Modified PageRank algorithm

PageRank is one of the most famous methods that rank the importance of nodes in networks based on link structures of nodes. The basic idea of PageRank algorithm is that the importance of a node is determined by the importance of their parents nodes and the number of their parents nodes. Therefore, by analyzing the quantity and quality of their parents nodes, PageRank algorithm can give a rough importance estimates for all nodes in networks.

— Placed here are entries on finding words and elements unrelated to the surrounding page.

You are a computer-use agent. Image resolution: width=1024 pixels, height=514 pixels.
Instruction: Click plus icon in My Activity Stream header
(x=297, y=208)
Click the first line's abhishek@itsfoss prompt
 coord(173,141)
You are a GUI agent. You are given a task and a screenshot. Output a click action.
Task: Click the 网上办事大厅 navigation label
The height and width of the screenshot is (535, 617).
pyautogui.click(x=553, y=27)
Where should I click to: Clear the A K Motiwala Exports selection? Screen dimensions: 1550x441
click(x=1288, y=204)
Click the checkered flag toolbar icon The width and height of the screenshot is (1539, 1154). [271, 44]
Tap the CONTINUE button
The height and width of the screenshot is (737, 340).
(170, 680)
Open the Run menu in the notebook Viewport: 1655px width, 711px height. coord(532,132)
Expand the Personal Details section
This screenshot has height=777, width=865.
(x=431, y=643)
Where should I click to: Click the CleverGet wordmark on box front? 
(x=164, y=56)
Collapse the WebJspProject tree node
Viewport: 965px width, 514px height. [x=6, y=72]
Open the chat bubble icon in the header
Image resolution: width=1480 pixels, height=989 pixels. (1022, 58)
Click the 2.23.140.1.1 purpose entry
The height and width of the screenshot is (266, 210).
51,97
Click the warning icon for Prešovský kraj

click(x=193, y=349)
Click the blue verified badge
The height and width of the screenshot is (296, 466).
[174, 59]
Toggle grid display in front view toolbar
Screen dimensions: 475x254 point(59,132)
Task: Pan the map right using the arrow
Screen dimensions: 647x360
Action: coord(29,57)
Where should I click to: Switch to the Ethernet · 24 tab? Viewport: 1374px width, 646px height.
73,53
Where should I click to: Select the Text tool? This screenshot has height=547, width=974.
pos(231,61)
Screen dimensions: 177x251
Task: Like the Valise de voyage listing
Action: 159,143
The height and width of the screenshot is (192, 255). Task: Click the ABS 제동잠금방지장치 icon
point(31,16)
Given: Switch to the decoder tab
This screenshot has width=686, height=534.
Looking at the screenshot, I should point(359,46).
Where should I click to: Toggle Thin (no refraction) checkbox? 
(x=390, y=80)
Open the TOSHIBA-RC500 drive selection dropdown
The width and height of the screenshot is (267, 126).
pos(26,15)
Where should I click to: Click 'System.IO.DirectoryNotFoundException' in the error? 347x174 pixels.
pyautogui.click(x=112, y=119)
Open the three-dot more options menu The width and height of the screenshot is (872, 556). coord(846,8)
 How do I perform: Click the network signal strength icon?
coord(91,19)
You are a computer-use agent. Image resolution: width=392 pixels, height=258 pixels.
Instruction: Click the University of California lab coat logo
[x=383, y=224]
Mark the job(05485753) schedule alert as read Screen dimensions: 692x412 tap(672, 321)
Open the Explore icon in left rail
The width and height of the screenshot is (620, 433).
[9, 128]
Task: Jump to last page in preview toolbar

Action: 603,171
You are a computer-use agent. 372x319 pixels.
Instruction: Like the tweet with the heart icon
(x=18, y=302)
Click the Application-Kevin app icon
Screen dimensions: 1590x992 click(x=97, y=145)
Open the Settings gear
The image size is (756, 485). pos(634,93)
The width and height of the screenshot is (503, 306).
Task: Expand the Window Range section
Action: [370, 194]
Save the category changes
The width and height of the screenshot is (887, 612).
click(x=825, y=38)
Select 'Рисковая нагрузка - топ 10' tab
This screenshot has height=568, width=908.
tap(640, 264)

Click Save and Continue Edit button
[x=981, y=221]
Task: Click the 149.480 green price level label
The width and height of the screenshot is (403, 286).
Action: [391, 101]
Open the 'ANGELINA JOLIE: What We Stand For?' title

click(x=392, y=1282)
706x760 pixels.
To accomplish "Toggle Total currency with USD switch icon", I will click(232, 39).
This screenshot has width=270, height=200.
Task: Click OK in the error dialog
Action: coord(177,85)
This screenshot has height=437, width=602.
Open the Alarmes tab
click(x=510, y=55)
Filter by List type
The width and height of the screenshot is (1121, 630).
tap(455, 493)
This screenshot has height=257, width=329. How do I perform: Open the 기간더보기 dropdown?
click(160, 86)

In the classic PageRank algorithm, the importance of nodes can be defined as follows:
$$ PR (P_{i}) = \alpha \sum_{P_{j} \in \text{SCL}(P_{i})} \frac{1}{\mathrm{L}(P_{j})} PR (P_{j}) + (1- \alpha) \frac{1}{N} $$
(7)

where N is the number of the nodes, and L(P j ) is the number of outbound links for node P j , which belongs to the set of nodes that link to P i , also denoted by SCL(P i ). α is a dampening factor set to 0.85 in this paper.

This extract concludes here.